Etiquette



DP Etiquette

First rule: Don't be a jackass.

Other rules: Do not attack or insult people you disagree with. Engage with facts, logic and beliefs. Out of respect for others, please provide some sources for the facts and truths you rely on if you are asked for that. If emotion is getting out of hand, get it back in hand. To limit dehumanizing people, don't call people or whole groups of people disrespectful names, e.g., stupid, dumb or liar. Insulting people is counterproductive to rational discussion. Insult makes people angry and defensive. All points of view are welcome, right, center, left and elsewhere. Just disagree, but don't be belligerent or reject inconvenient facts, truths or defensible reasoning.

Wednesday, March 17, 2021

Let Truth and Justice be Served -- With Amputations and Less Rejards


MSNBC reported yesterday that Senator Sheldon Whitehouse (D-RI) sent a letter to our new Attorney General Merrick Garland. The letter ended with a short handwritten note to Garland offering him congratulations and best regards on his new job. He's going to need some good will, given what he has to do. A whole lot of republicans are going to hate his guts, to say the least. One can already feel the flames of hate and lies starting to bubble up in the bowels of Fox News, Breitbart and all the other fascist right propaganda and lies sources.

The Whitehouse letter asks Garland to investigate several fishy incidents that occurred under the last administration. The incidents include circumstances surrounding the apparent whitewash of the FBI investigation (fake investigation?) of sexual assaults on women by Brett Kavanaugh. That is a big, important plie of sleaze to look into. Kavanaugh is probably unfit to be a Supreme Court justice, but a thorough FBI investigation would have been necessary to show that.
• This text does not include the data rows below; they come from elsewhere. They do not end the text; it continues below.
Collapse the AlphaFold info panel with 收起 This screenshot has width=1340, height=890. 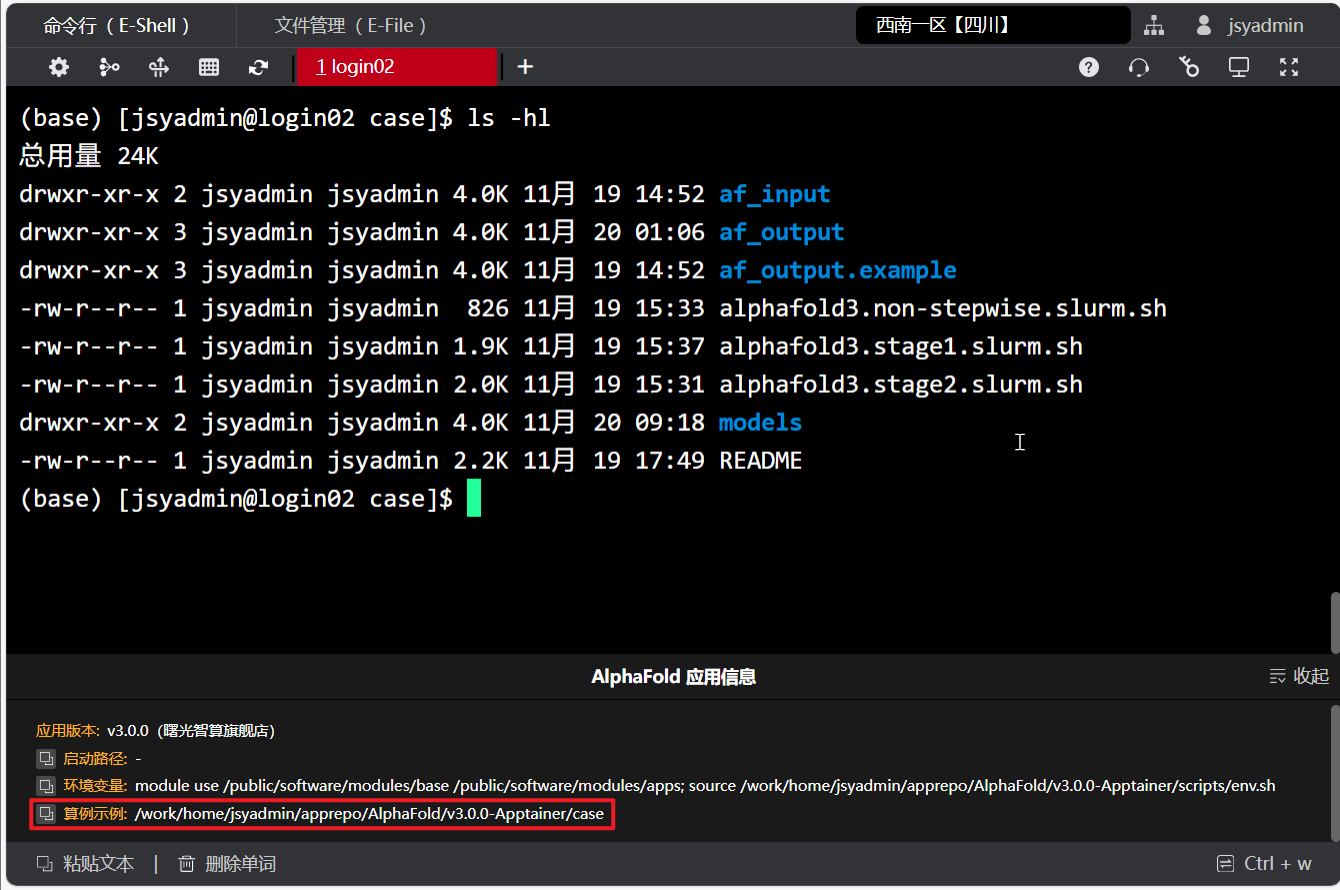1299,677
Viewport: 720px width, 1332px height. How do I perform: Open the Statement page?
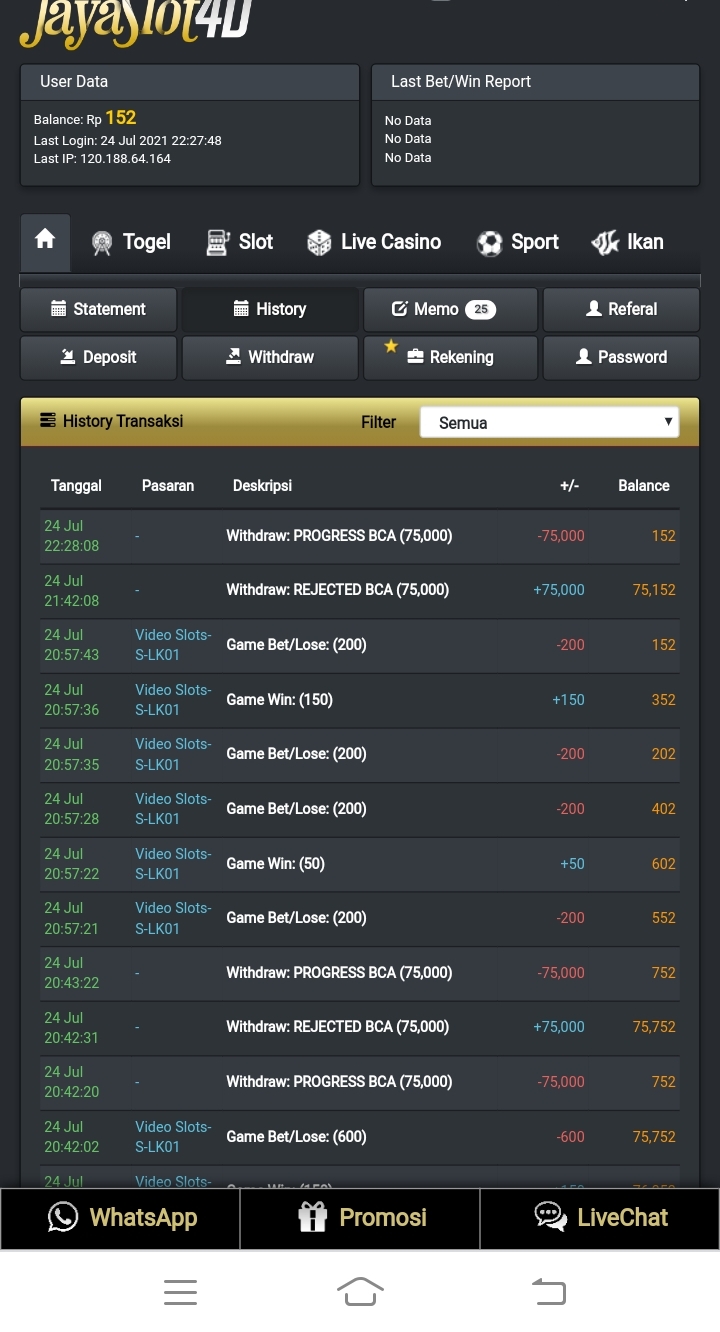click(x=98, y=309)
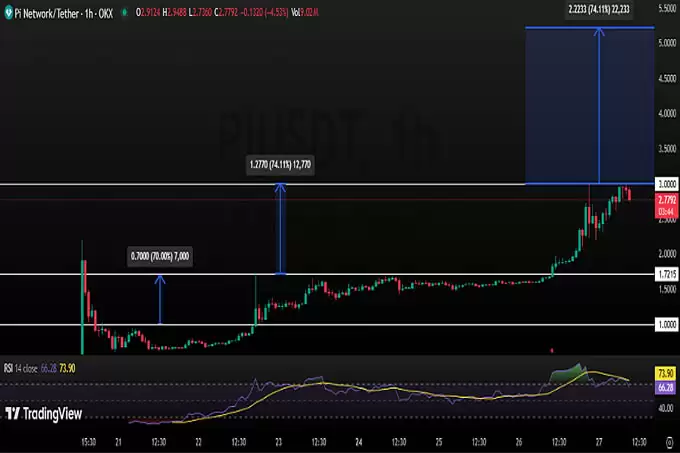Click the Pi Network logo icon
The image size is (680, 453).
click(7, 10)
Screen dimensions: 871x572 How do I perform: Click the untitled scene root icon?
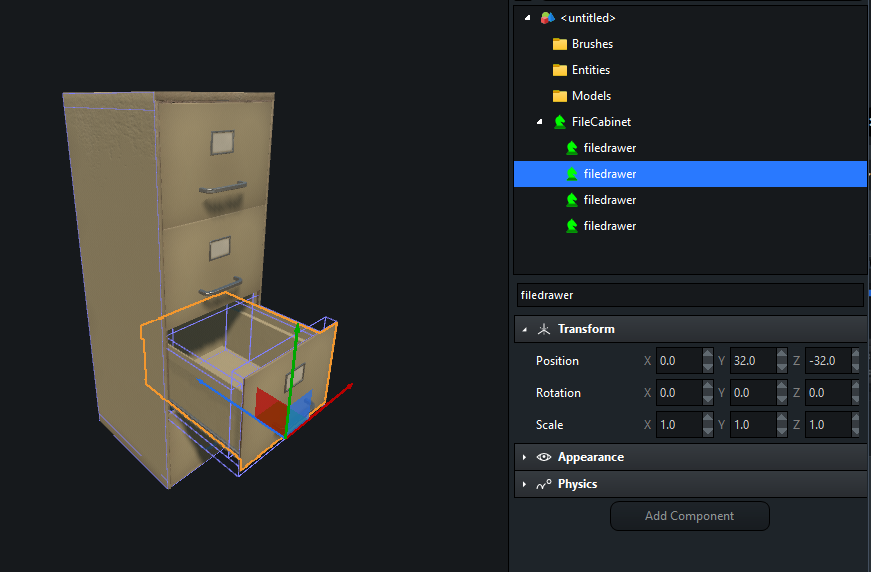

Whitehouse is also asking for investigations into (i) California fuel emission-agreements for antitrust violations, (ii) possible civil fraud by the fossil fuel industry, and (iii) the old Nixon-era justice department memo that says the DoJ cannot indict a sitting president. That ridiculous memo was the excuse the previously corrupted and subverted DoJ used to not prosecute the ex-president for his crimes. 

Godspeed to Whitehouse and Garland. They're going to need all the help they can get. The daggers are already being drawn and the character assassins are creeping out from under the rocks they hide under.




In other encouraging news, the New York Times reported on a declassified US intelligence assessment of the 2020 election. Not surprisingly, Russia did its best to help the ex-president get re-elected and to smear Biden. The NYT writes:
President Vladimir V. Putin of Russia authorized extensive efforts to hurt the candidacy of Joseph R. Biden Jr. during the election last year, including by mounting covert operations to influence people close to President Donald J. Trump, according to a declassified intelligence report released on Tuesday.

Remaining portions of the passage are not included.